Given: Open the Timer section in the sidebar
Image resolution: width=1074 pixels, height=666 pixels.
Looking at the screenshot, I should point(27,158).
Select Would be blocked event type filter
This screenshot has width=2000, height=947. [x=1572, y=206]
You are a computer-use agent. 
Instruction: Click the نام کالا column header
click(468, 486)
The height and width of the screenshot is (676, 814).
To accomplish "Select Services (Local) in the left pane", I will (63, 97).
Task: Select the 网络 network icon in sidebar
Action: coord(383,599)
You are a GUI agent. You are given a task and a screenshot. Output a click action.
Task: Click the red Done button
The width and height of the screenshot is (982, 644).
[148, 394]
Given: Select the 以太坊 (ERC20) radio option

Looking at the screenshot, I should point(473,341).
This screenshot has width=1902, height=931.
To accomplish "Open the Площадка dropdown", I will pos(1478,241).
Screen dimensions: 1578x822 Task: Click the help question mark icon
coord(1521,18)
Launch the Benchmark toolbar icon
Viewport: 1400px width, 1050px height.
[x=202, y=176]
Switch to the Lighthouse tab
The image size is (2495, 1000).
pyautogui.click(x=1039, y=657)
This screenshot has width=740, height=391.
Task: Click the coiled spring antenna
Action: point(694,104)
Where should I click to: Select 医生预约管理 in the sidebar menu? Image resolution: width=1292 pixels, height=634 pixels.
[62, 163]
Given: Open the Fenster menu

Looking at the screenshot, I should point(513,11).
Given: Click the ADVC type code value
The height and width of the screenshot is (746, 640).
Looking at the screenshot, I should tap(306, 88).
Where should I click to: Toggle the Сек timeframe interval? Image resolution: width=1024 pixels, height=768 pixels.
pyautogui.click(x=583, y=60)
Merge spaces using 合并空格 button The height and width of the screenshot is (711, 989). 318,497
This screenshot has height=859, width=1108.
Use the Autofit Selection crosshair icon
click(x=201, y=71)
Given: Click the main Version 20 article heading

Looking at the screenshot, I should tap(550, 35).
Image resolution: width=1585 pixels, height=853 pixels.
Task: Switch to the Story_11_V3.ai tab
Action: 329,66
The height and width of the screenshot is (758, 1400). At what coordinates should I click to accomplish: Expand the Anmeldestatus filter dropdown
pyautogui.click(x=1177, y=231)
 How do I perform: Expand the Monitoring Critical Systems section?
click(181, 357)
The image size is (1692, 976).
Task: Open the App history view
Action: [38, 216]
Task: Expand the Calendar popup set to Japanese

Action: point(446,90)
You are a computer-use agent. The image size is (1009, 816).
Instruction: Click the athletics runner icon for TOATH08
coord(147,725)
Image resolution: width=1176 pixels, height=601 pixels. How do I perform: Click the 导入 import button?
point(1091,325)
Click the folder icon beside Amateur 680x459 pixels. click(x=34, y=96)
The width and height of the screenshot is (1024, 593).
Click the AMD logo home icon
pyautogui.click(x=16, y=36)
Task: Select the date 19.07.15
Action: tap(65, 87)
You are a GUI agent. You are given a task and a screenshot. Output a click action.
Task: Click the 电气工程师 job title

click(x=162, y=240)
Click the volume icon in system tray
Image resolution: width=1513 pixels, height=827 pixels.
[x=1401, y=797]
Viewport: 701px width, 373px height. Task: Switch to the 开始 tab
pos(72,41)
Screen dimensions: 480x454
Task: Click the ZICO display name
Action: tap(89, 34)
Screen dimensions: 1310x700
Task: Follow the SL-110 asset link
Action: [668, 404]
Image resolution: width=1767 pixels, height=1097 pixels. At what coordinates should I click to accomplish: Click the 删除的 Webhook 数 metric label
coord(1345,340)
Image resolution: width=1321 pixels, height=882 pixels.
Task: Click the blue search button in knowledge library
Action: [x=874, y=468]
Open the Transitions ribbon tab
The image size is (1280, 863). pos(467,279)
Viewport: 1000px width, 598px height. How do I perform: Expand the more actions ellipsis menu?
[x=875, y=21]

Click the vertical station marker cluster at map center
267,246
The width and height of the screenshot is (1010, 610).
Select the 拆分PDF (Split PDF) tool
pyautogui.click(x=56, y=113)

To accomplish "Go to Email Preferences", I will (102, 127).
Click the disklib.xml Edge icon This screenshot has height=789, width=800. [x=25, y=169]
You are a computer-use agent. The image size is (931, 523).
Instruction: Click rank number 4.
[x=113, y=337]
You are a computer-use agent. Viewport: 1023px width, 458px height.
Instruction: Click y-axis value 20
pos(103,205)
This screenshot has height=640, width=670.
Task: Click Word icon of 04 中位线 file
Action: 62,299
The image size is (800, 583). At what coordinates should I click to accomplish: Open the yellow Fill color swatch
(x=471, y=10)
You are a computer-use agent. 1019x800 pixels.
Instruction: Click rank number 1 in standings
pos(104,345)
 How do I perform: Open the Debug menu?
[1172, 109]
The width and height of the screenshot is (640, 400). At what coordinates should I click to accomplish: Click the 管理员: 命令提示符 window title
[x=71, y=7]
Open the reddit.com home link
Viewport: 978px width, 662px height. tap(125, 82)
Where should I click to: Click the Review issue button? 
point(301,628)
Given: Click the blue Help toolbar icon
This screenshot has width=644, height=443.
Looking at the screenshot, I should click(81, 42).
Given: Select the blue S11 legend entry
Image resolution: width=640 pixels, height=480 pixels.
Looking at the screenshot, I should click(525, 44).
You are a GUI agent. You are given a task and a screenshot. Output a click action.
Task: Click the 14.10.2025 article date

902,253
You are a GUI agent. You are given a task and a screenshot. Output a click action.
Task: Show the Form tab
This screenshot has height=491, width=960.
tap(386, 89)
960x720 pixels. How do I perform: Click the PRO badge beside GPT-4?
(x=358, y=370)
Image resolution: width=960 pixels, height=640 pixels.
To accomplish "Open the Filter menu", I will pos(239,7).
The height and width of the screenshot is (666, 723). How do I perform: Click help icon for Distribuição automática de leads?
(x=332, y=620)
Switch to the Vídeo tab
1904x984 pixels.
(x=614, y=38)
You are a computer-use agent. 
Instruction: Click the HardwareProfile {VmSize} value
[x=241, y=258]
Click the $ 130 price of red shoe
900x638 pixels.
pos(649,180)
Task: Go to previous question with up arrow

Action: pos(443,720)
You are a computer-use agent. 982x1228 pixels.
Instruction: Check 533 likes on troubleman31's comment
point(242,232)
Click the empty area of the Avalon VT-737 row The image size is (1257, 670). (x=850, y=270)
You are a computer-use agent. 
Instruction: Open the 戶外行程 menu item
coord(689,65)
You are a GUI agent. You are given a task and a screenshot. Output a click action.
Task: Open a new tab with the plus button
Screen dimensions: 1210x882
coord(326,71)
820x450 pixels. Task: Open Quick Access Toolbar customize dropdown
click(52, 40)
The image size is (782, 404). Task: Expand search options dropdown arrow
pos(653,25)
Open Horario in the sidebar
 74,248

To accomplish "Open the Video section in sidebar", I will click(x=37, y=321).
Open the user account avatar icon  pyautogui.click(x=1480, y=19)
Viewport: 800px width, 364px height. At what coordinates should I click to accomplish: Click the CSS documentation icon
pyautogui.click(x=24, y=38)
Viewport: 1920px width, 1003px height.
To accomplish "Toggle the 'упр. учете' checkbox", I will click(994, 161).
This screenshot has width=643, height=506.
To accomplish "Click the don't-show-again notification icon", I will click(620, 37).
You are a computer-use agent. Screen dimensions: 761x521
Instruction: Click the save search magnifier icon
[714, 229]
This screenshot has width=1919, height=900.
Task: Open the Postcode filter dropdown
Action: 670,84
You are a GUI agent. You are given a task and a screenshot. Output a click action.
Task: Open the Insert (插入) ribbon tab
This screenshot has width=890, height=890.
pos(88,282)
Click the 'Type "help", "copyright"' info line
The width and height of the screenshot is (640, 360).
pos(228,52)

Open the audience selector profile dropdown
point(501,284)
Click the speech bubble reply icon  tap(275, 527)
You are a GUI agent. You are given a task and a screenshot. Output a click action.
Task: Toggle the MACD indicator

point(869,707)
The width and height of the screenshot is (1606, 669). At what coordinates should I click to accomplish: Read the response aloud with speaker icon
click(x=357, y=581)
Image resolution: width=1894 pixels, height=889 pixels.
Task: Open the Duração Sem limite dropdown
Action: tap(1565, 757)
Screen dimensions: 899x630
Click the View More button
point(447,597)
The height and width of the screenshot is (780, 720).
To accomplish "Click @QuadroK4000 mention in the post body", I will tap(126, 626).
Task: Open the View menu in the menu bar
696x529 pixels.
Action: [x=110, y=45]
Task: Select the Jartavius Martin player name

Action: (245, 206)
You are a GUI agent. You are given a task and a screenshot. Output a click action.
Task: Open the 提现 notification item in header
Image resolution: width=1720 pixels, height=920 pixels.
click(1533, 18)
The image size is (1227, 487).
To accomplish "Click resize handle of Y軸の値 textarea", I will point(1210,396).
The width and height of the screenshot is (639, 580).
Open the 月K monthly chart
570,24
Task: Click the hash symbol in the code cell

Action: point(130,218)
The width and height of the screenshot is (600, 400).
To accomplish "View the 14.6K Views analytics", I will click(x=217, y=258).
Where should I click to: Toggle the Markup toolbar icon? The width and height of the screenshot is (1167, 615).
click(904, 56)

------------------------------------

Number of lines above containing the word "notification": state it and add nothing else.

2